Le rapport parlementaire Rodwell-Lefèvre, révélé par Le Point, met un chiffre sur un tabou diplomatique : 2 milliards d’euros par an, c’est le coût estimé pour la France de l’accord franco-algérien de 1968. Signé à l’origine pour encadrer l’immigration de travail, ce texte accorde aux ressortissants algériens un régime dérogatoire unique en Europe, leur garantissant un accès facilité au séjour, au regroupement familial et aux aides sociales, tout en échappant au droit commun.

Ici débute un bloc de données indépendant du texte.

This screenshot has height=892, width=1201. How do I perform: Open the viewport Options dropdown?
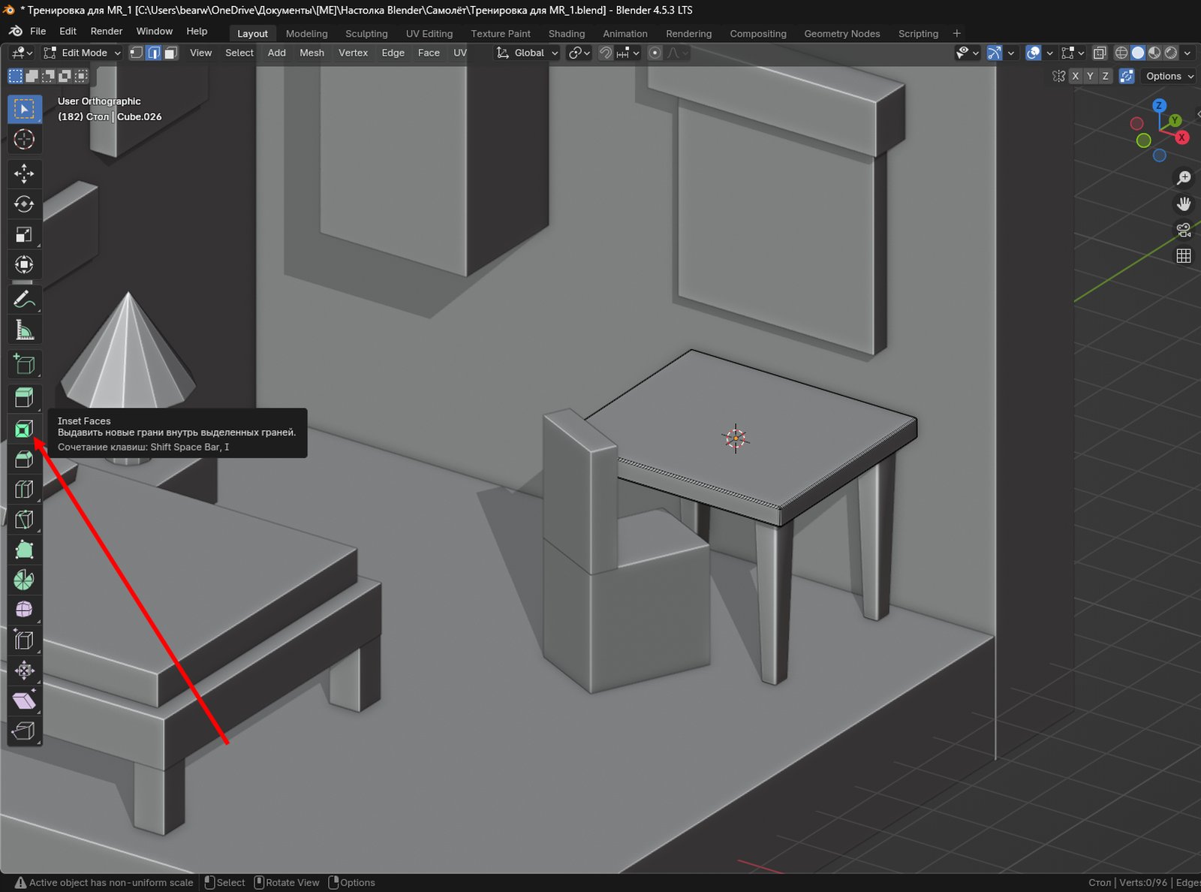pos(1169,76)
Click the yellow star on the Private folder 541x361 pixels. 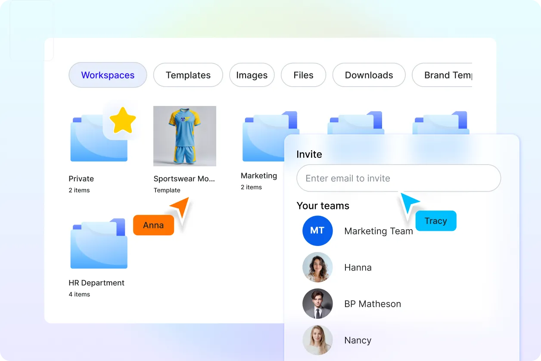point(123,121)
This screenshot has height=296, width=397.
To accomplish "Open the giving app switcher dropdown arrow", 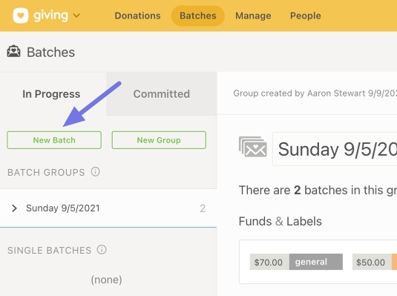I will coord(76,16).
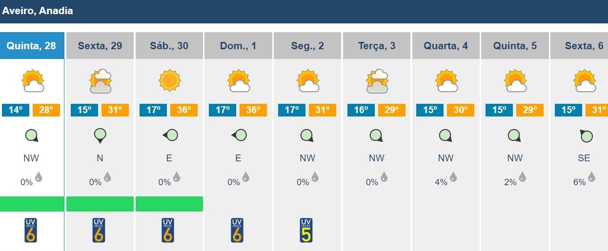This screenshot has width=608, height=251.
Task: Select the Quinta, 28 day tab
Action: pyautogui.click(x=32, y=46)
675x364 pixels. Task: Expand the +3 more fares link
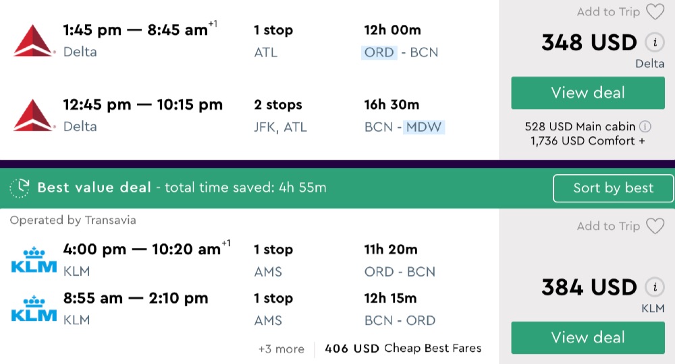281,348
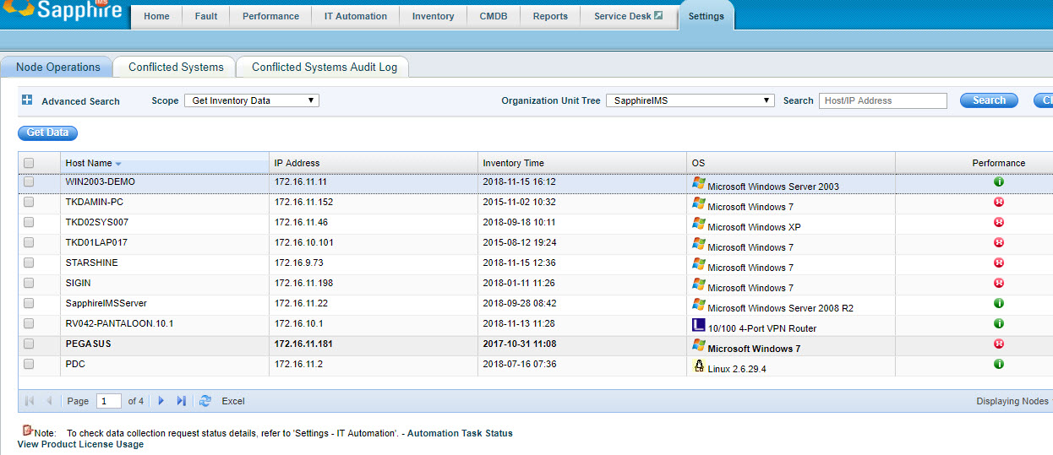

Les rapporteurs dénoncent une « exception migratoire » devenue anachronique, façonnée par la jurisprudence et la frilosité politique. En pratique, les Algériens bénéficient de conditions d’installation plus souples que tout autre étranger : regroupement familial possible après un an de présence, accès direct au RSA et à l’Aspa, retraits de titres de séjour quasi impossibles, même en cas de condamnation pénale. Cette asymétrie juridique, héritée d’un contexte post-guerre d’Algérie, aurait, selon eux, « déformé la nature de l’immigration algérienne », aujourd’hui largement familiale et faiblement insérée dans le marché du travail.
Mais derrière les chiffres, c’est le blocage politique et diplomatique qui ressort. L’Élysée redoute toute tension supplémentaire avec Alger, alors que les relations bilatérales sont déjà au plus bas. Les tentatives de renégociation ont échoué, et la France continue d’assumer seule le coût d’un cadre juridique que l’Algérie refuse d’amender. Un haut diplomate reconnaît que « l’accord de 1968 est objectivement favorable aux Algériens », tout en concédant que « ce n’est pas le moment d’y toucher ».
Dans la majorité présidentielle, certains députés plaident pourtant pour une rupture douce, fondée sur le principe constitutionnel d’égalité devant la loi, plutôt qu’un affrontement frontal. Une position que d’autres jugent illusoire, rappelant que toute dénonciation unilatérale risquerait de raviver le contentieux historique entre Paris et Alger.
Au-delà des querelles juridiques, cette controverse illustre la paralysie française face à son passé colonial : un demi-siècle après l’indépendance, la France hésite toujours entre préserver la mémoire et restaurer la réciprocité.